**INSTRUCTIONS TO FOLLOW:**
Without copying any picture, return all lines below exactly.

Start of Block

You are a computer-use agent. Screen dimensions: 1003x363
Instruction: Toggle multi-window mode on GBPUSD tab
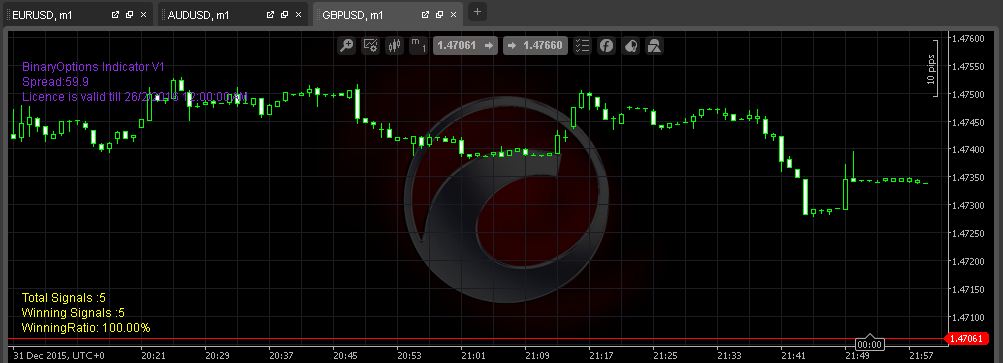[439, 15]
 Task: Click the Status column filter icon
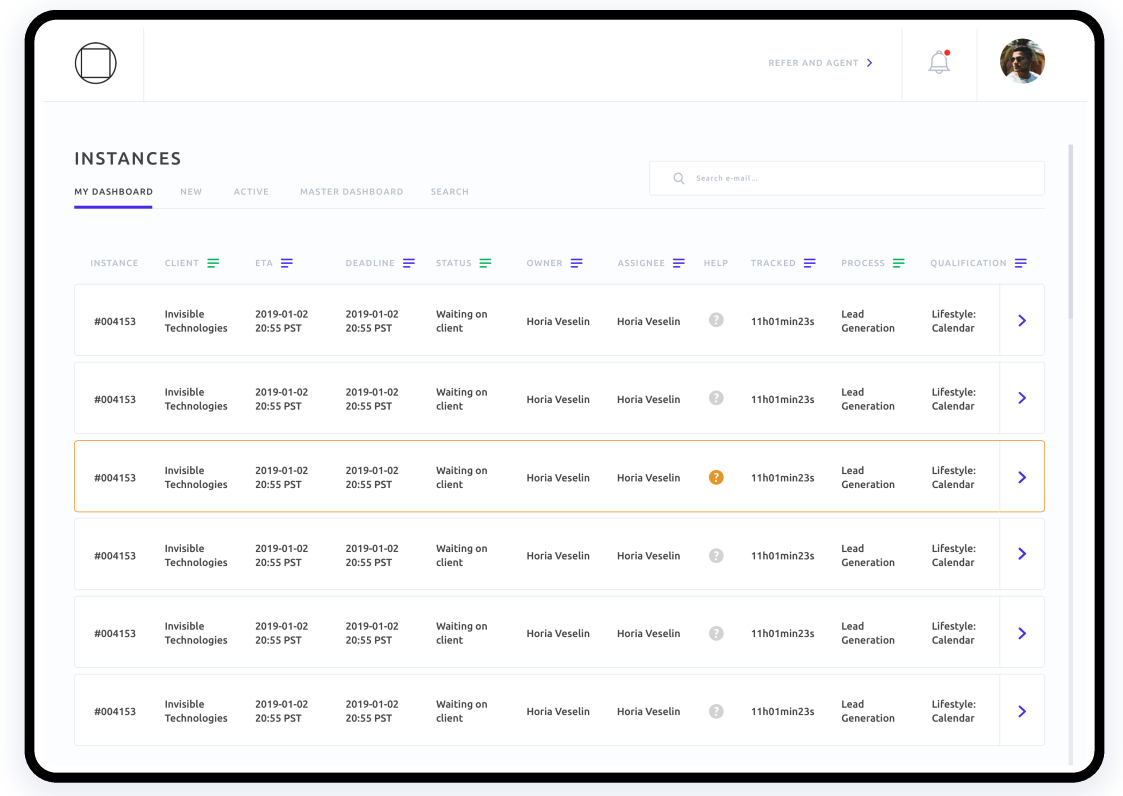[x=487, y=262]
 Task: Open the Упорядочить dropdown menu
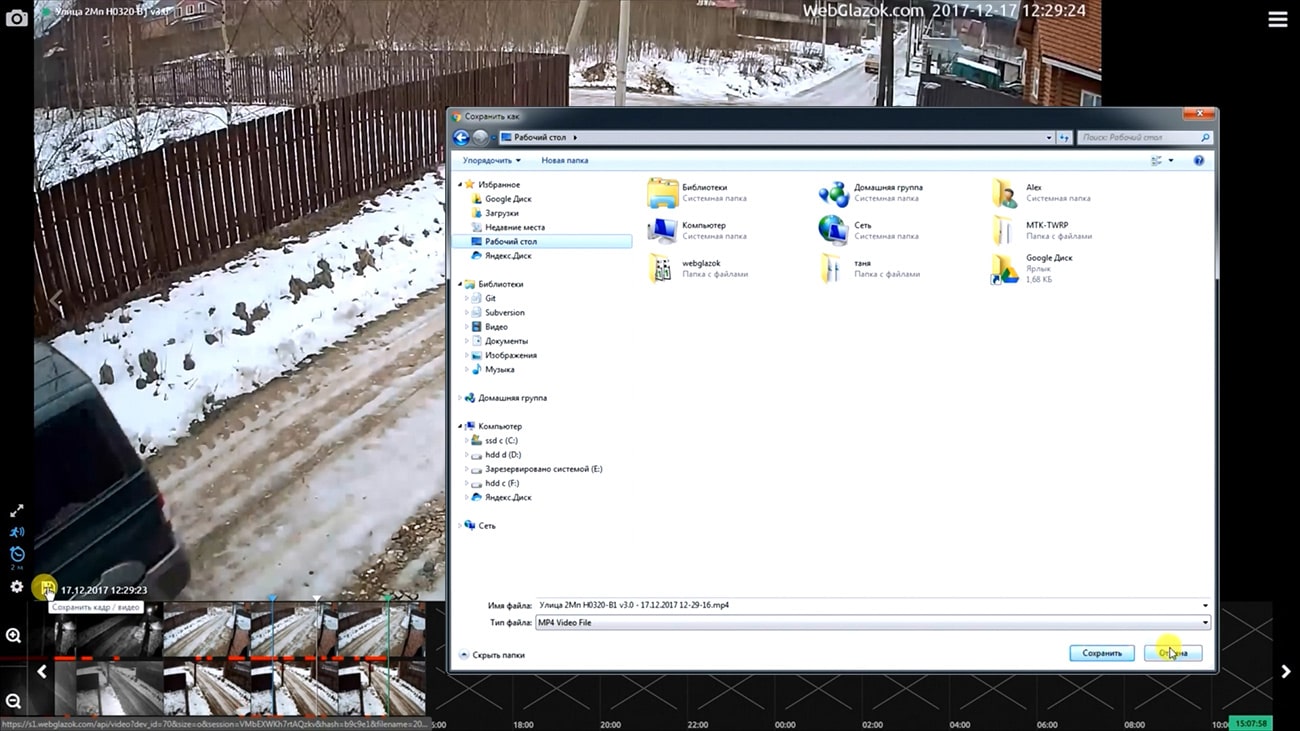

End of Block

**RESULT:**
You are a computer-use agent. Screen dimensions: 1003x363
Instruction: Toggle multi-window mode on GBPUSD tab
[439, 15]
 Task: Click the Status column filter icon
[x=487, y=262]
 Task: Open the Упорядочить dropdown menu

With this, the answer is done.